The brand’s post consisting simply of 500 pizza emojis, for example, was meant to experiment with how different character counts perform on Threads, Martin added; 500 is the maximum character limit on Threads.
Features that have been a mainstay of Twitter and other social platforms, such as search and hashtags, will be added to the platform in the future, according to a Threads post from Adam Mosseri, head of Instagram. As of now, Threads essentially functions as an unstructured stream of consciousness for most users and brands—but several social media managers have leaned into this frenetic, disorganized nature of the new app.
Cereal brand Magic Spoon has used Threads for “leaks.” Sarah Bourlakas, the brand’s senior social and community manager, took to the platform to post about two upcoming cereal flavors the brand is releasing. Bourlakas leaned into the role of a rogue social media manager “accidentally” revealing the new products on the new, chaotic platform, she said.
“On Instagram, we use ‘we,’ but I noticed on a lot of Threads posts people were using this single, first-person voice,” Bourlakas said. “So, I was like, ‘Okay, this can be kind of an interesting angle for us of leaning into this chaotic, singular person running the account, and we can kind of personify that across all our posts no matter who’s writing them.”
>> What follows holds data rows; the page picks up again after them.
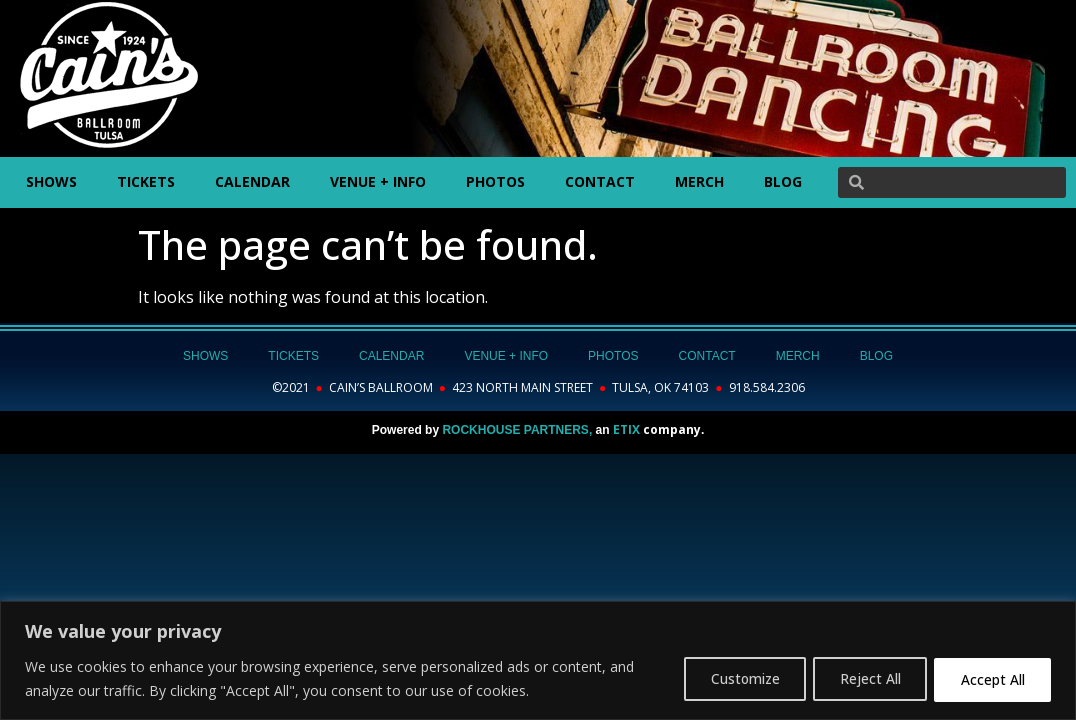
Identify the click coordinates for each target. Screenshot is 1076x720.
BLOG (783, 181)
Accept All (990, 678)
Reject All (861, 678)
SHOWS (51, 181)
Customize (729, 678)
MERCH (699, 181)
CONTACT (600, 181)
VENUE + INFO (378, 181)
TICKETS (146, 181)
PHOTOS (495, 181)
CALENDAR (252, 181)
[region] (538, 660)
Though brands such as Olipop and Magic Spoon have already embraced this type of playful, casual brand voice across other social platforms, more buttoned-up brands such as Instacart have used the newness of Threads as an opportunity to experiment with an informal and cheeky posting style. The grocery delivery brand is approaching Threads with a similar strategy to Twitter, but has also “been dialing up the playfulness on Threads” and “push[ing] the envelope with [its] overall tone,” Rogelio Magana, senior director of brand strategy and campaigns at Instacart, wrote in an email.
In one post, for example, Instacart invites other social media managers to engage in a “light brand feud” to drum up engagement on Threads.
The direct link between Threads and Instagram that enables a brand’s Instagram audience to continue following them on the new platform has eliminated much of the stress of trying to immediately spin up a growth strategy on Threads, the social media managers agreed. Instead, at least for now, they’re opting to emulate the unhinged, ultra-casual approach to the platform that many users have immediately taken.
Amidst this “honeymoon energy” that has pervaded Threads across the platform’s first few days of existence, Ulta Beauty is focusing solely on connecting with consumers through chatting with them as if they were close friends at a party, said Christine White, the brand’s senior director of social media and content. At this stage in Threads’ lifespan, the only metric she’s concerned with is a “return on vibes,” she said.
“Nobody knows exactly when the paid ads are going to become available,” Tombras said. “So it's sort of an 1849 Gold Rush right now for brands to get in and capitalize on all the organic reach on Threads at the moment.”